Examen accesoEl sábado 28 de junio unos 300 aspirantes realizaron el primer examen de acceso a la abogacía de España. Después de meses de espera sin saber cuando se realizaría el examen ni como sería, e incluso dudando que finalmente tuviera lugar, por fin han dejado toda esa incertidumbre atrás. Pero no están del todo contentos: consideran que las preguntas del examen dejaban mucho que desear.

“La parte general no tenía nada que ver con la prueba piloto, había un montón de preguntas sobre tasación de costas, procedimiento de jura de cuentas e impugnación por costas indebidas, cuando de estos temas no aparecía ni una sola pregunta en la prueba”, se lamenta Mireia Frigola, una de las aspirantes. “No nos esperábamos para nada ni los temas de las preguntas ni la forma de preguntar, muy concreta, cuando en la prueba piloto se daba tanta importancia a la deontología y a temas generales”. Otra aspirante, Carlota Climent coincide con su compañera: “Cuando publicaron la prueba ya nos pareció muy difícil porque salían temas que no habíamos ni visto en el máster y que por tanto no habíamos estudiado pero es que el examen ha sido el doble de difícil.
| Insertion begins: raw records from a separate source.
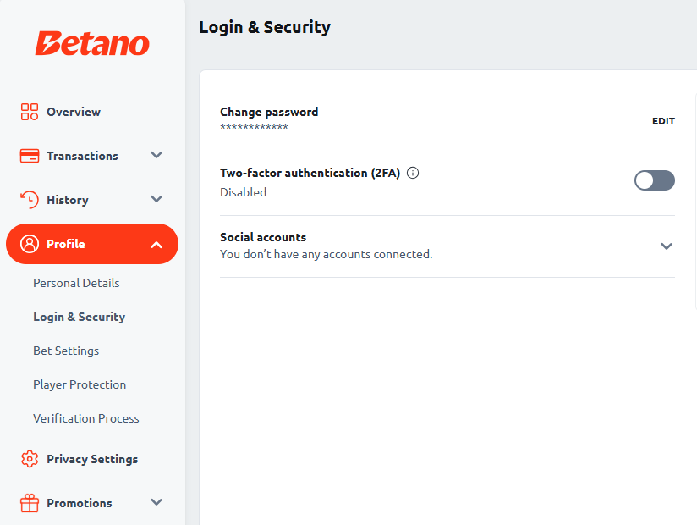Click the Betano logo
697x525 pixels.
[x=92, y=43]
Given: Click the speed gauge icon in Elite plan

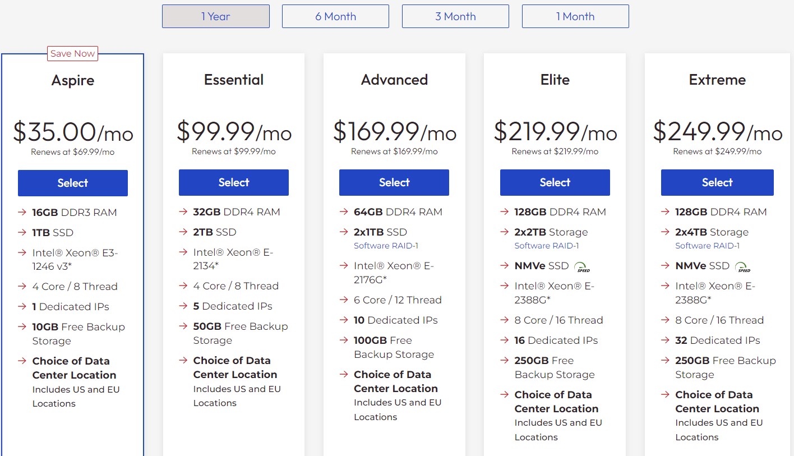Looking at the screenshot, I should tap(583, 267).
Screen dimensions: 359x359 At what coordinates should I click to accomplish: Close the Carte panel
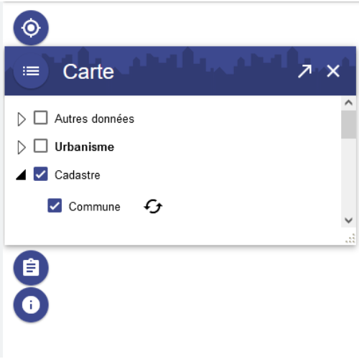333,71

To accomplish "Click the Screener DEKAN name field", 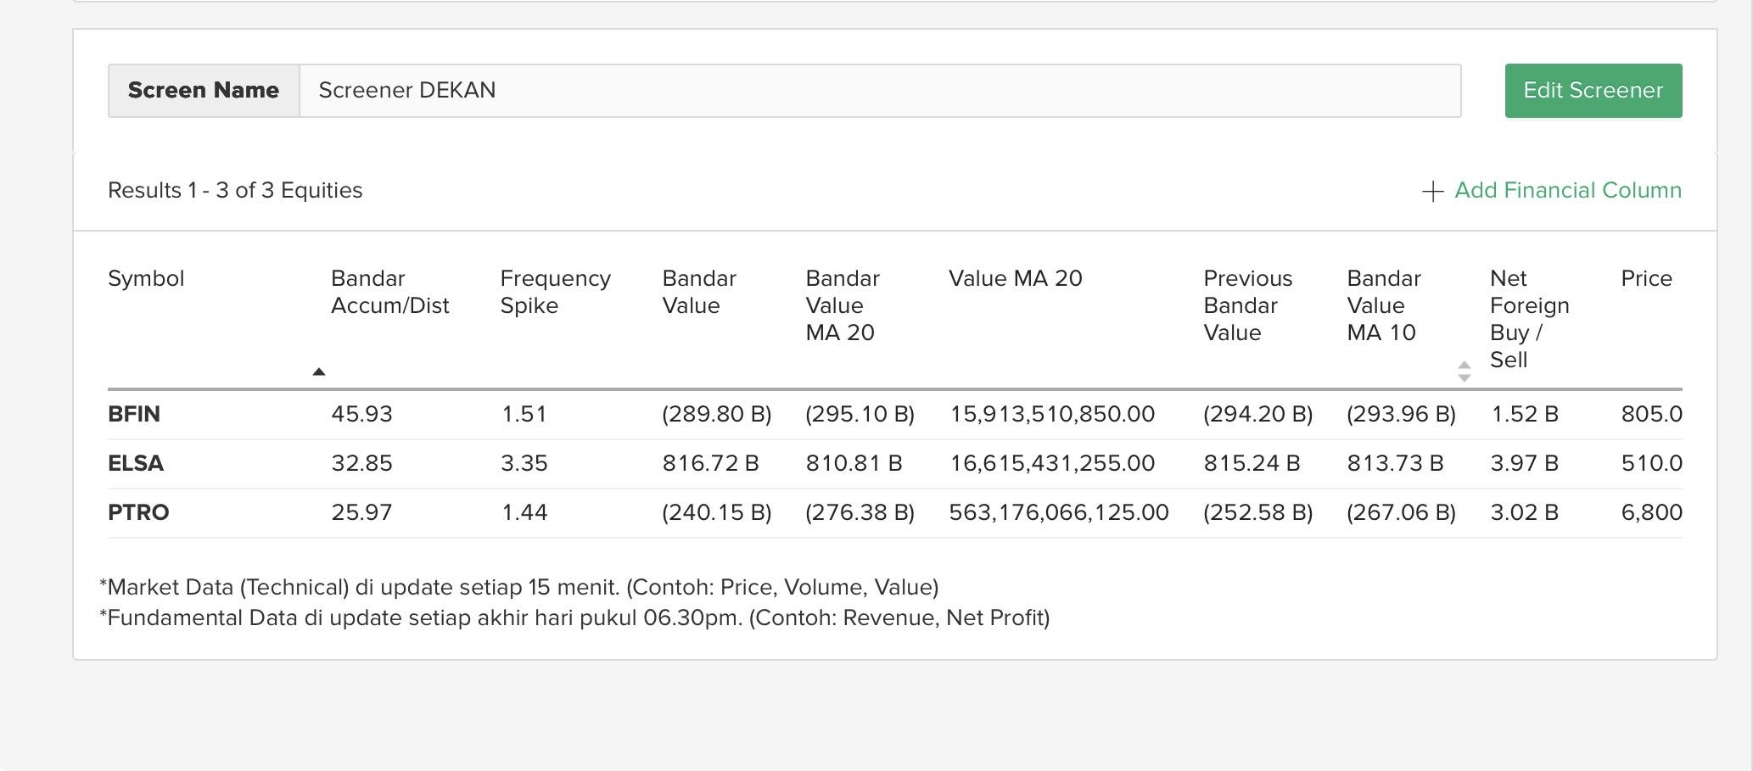I will click(x=879, y=91).
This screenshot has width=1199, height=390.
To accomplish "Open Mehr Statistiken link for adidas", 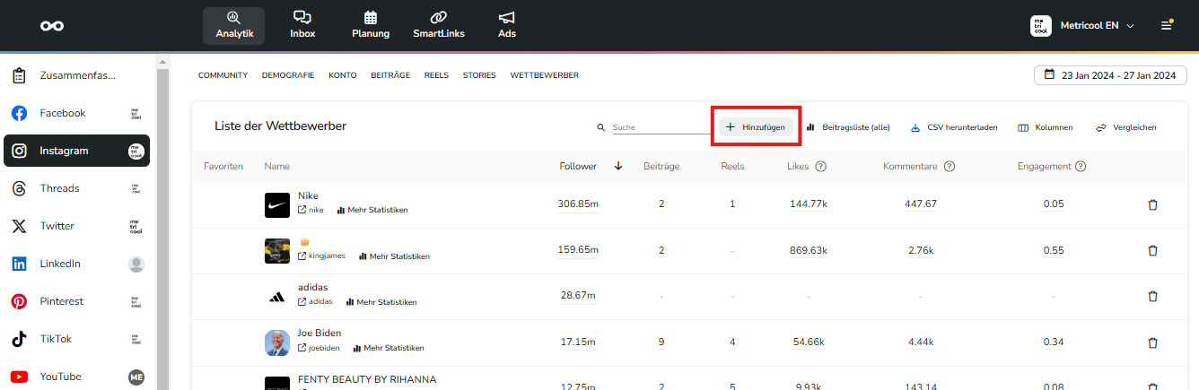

Frigola también asegura que en otros temas las preguntas eran demasiado difíciles: “las preguntas de derecho europeo era muy concretas y rebuscadas, habíamos estudiado cómo funciona la justicia europea, los tipos de procedimiento, las partes, etc. pero las preguntas no tenían nada que ver con eso”.

Después de ver la corrección de la Comisión Evaluadora que el Ministerio ha colgado este lunes ambas confían en pasar la prueba. Aún así, Climent cuenta que va a impugnar dos preguntas porque “sencillamente ninguna de las respuestas era correcta”.

Ambas también consideran que hay un problema de planteamiento más allá del examen concreto: “algunas preguntas indignan porque tenemos que saber detalles de cosas que no tienen que ver con nuestra profesión, por ejemplo detalles de funcionamiento de la Ley Orgánica del Poder Judicial, cuando nosotros no somos una judicatura”, se lamenta Frigola. Climent coincide con ella: “yo trabajo con abogados muy buenos y la mayoría de preguntas no sabrían contestarlas.

Todo esto se suma a que el máster que han cursado estos abogados se ha preparado con una prueba piloto del gobierno socialista anterior, donde la parte general no incluía temario de derecho comunitario y muy poco de constitucional, con lo que una parte del temario la han tenido que preparar por su cuenta.